WHAT IS EXPECTED: Lines in the listing below may contain the word "WeekendWisdom". State how many do, and nothing more.
RECORDS START
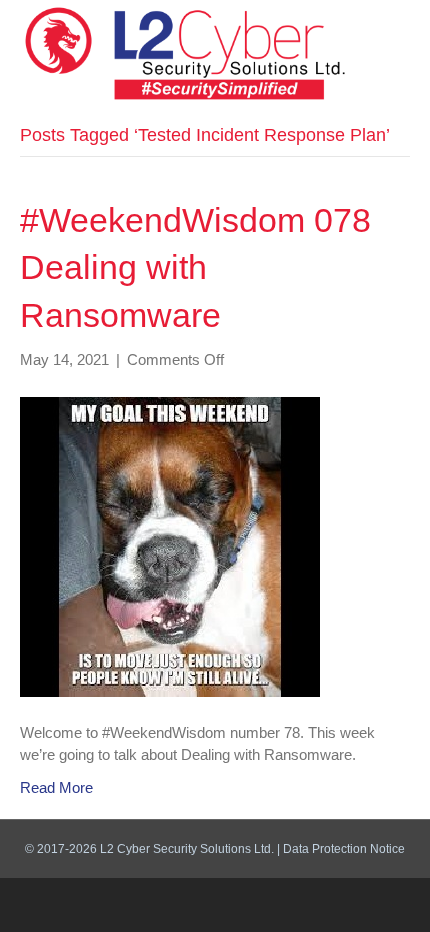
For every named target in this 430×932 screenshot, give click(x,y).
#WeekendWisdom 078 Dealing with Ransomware (195, 267)
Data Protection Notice (344, 849)
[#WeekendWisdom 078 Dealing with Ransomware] (170, 545)
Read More (56, 787)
RECORDS END
OUTPUT: 2